An Operating System for Agent-Driven Research

Abstract

LLM agents fail at research in a characteristic way: fluent superficiality. They produce internally consistent numbers with confident prose around them, and the failure is invisible precisely because nothing looks broken. Small quant shops fail in a complementary way: vibes-based scoring, unwritten methodology, results that depend on who ran them. Our operating system is a set of written contracts that turns both failure modes into rule violations — mechanical, checkable, and enforced at the moment of publication rather than in retrospect. We describe the main contracts, score them against the bugs they did and did not catch, and explain the governance line we drew: agents propose, paper trades, a human promotes.

1 · The contracts

Depth contract

A research session has a mechanical floor: minimum sources consulted, minimum search effort, adversarial review of its own finding, an append-only session log, and an explicit output ratio (a session that reads much and writes little is re-classified as planning, not research). The contract exists because an agent asked to “research X” will otherwise return a plausible summary of its priors.

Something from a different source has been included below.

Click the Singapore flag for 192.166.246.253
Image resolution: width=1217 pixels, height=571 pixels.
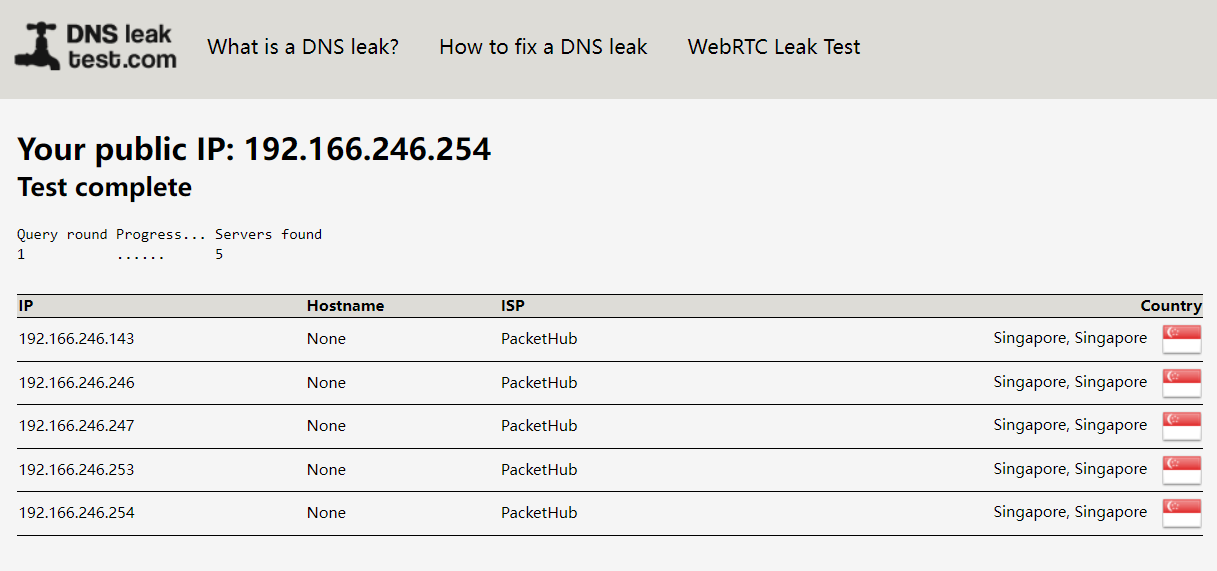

Numerical plausibility contract

No Sharpe-style number is publishable without its diagnostics inline: per-bar mean and volatility, tail percentile, sample size, compound return, max drawdown. Five automatic flags — extreme SR, SR/compound inconsistency, over-capital drawdown, heavy tails, implausibly clean per-bar ratios — must be evaluated before any result document is written. A target-distribution check must run before any Sharpe is computed, because the worst bug we shipped was a rank array with a return array's name (Paper № 07, Bug 2).

Calculation glossary

Every metric has exactly one canonical implementation, imported from one module — re-defining a Sharpe inside a script is a rule violation. Every formula added to the codebase must be added to the glossary in the same change, with a worked example and its plausibility flag. This kills the quiet drift where three evaluators compute three slightly different “Sharpes”.

Host-role and storage contracts

Training happens on the GPU host, production on the trading VM, and the only artefact bridge is the database (Paper № 10). Agents check which host they are on before acting. The rule reads as bureaucracy until an agent on the wrong host “restarts” a service that does not exist there and reports success.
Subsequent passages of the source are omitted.